The Turn of the Screw

When the distractor is installed on bone and buried underneath the skin, there is a pin accessible to surgeons, which they turn very slightly to separate the bones. This procedure results in new bone growth to fill the gap. Distractors are used in patients with cleft lip and palate, deformities that result from certain syndromes, severe small upper and lower jaws, and trauma to the face.

Through the creation of this software, surgeons at the University of Texas Health Science Center at Houston can now perform certain surgeries completely within the computer, planning for the optimum surgical outcome. “In the old days, you would make cuts in the bone, push the bones forward, wire the teeth together and insert bone grafts taken from other parts of the body into the gaps you created,” Teichgraeber explains. “It was a big surgery and sometimes it worked, sometimes it didn’t.

Currently, the UT physicians are the only ones in the city using the distractors and virtual surgical planning together.

“We use the computer simulation to determine how much to turn the distractors. The exact location and results desired by the distractors are mapped out prior to the surgery through the virtual reality surgical planning,” Teichgraeber explains, adding that he has 4-6 pediatric patients a year who require this type of treatment.

The physicians also are working on designing an absorbable distractor that only would require that the pin be removed.

The distractors replace the “halo,” a rigid external distractor that children find difficult to move, sleep, and play in. “The internal devices have fewer psychological effects on the patients than the external devices, and the results are more predictable using the computer planning,” Gateno said.

“Measure Twice, Cut Once”

Virtual surgical planning is an elaborately orchestrated rehearsal. After importing a CT scan of the patient’s face into the software, the doctors create a 3-D color model of the face. “We then perform a virtual surgery, calculating the movement necessary for the actual surgery. We can cut the bone in the computer and predict and plan outcomes,” Xia says.

“Even if I could simulate the surgery on the model, it doesn’t translate to the operating room as software does,” Gateno said.

Planning a surgery in 3-D using the virtual reality software allows the surgeons to achieve the most accurate and best results on even the most difficult of procedures before the surgery ever begins.

“In the past, we used X-rays to simulate the operation, but, deformities are in three dimensions, so a flat X-ray is inadequate,” Gateno says.

From the Laptop to the OR

Using the computer software also moves surgeons away from expensive plastic models, which are made for each patient to help in surgical planning. However, these models cannot be cut and re-cut, like the computer model, and they don’t account for any soft tissue – just bone. “Even if I could simulate the surgery on the model, it doesn’t translate to the operating room like this software does,” Gateno says.
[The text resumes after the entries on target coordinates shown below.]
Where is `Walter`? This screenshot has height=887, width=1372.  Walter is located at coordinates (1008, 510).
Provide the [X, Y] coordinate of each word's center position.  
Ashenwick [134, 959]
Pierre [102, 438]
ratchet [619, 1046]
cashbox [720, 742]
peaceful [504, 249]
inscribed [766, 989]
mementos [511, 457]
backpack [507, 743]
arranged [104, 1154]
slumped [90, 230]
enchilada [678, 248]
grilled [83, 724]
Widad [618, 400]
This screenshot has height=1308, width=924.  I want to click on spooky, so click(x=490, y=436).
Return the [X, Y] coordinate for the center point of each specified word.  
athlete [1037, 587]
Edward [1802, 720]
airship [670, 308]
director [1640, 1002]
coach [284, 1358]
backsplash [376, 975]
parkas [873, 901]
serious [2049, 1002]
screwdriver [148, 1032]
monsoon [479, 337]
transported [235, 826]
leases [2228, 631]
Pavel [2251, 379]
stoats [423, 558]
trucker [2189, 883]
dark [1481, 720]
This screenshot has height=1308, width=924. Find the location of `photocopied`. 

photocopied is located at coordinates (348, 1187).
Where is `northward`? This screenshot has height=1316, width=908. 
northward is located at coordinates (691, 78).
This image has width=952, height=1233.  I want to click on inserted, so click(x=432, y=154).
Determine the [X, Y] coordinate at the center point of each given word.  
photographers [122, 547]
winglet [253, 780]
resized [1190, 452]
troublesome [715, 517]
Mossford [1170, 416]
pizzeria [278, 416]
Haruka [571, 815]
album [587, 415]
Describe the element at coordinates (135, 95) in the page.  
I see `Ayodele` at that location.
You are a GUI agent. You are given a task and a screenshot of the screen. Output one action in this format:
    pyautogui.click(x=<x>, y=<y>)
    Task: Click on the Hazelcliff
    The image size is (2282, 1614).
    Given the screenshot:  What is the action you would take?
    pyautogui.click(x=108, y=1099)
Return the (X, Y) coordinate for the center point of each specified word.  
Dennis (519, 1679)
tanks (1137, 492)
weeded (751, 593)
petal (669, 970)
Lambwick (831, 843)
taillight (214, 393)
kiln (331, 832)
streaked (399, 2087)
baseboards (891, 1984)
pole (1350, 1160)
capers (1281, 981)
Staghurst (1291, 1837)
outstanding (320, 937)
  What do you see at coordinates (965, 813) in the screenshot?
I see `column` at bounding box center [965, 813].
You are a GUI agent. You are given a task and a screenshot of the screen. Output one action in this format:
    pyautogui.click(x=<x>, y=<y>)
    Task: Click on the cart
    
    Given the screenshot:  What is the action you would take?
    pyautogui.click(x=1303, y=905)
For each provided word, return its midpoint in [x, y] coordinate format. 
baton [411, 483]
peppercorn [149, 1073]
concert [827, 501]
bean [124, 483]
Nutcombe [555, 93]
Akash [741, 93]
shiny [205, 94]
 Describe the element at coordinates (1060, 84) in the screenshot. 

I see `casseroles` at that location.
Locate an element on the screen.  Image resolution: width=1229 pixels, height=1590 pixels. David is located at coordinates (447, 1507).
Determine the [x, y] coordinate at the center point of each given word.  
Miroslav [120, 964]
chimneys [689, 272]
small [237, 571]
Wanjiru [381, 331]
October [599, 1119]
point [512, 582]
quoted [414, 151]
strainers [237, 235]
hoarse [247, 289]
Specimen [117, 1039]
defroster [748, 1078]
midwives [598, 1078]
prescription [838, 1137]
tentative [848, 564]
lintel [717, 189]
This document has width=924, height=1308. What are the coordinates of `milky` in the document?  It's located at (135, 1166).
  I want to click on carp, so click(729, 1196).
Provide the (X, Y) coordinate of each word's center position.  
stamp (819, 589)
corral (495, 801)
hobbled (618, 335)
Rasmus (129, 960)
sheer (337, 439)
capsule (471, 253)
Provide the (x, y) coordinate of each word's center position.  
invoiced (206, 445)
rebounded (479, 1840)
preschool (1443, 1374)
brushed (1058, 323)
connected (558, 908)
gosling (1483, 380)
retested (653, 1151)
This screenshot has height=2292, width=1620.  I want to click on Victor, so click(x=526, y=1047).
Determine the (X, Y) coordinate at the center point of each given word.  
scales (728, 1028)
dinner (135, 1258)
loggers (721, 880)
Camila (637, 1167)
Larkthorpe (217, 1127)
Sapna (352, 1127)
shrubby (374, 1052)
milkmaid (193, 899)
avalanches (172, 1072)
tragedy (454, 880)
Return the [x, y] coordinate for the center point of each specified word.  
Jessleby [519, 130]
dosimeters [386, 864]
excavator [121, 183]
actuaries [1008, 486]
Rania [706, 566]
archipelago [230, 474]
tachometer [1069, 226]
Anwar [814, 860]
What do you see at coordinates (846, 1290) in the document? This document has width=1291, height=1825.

Xia developed a computer-assisted surgery simulation system in Hong Kong, which was released for orthognathic surgery in 2000, and he has built upon this work, adding the ability to transfer the computerized plan to the operating room since coming to the UT Medical School at Houston.

Downloading Success

“In the surgery of the future, we’ll spend most of the time planning before the surgery in front of a computer, and the operation will take a shorter amount of time, be simpler, and have better results,” Gateno says. “We will be able to do things we couldn’t have dared do before because there was no road map.”

“It’s like a pilot with a flight simulator – I can see ahead of time what I am going to find and what to expect during each surgery. It makes the case smoother,” Gateno adds.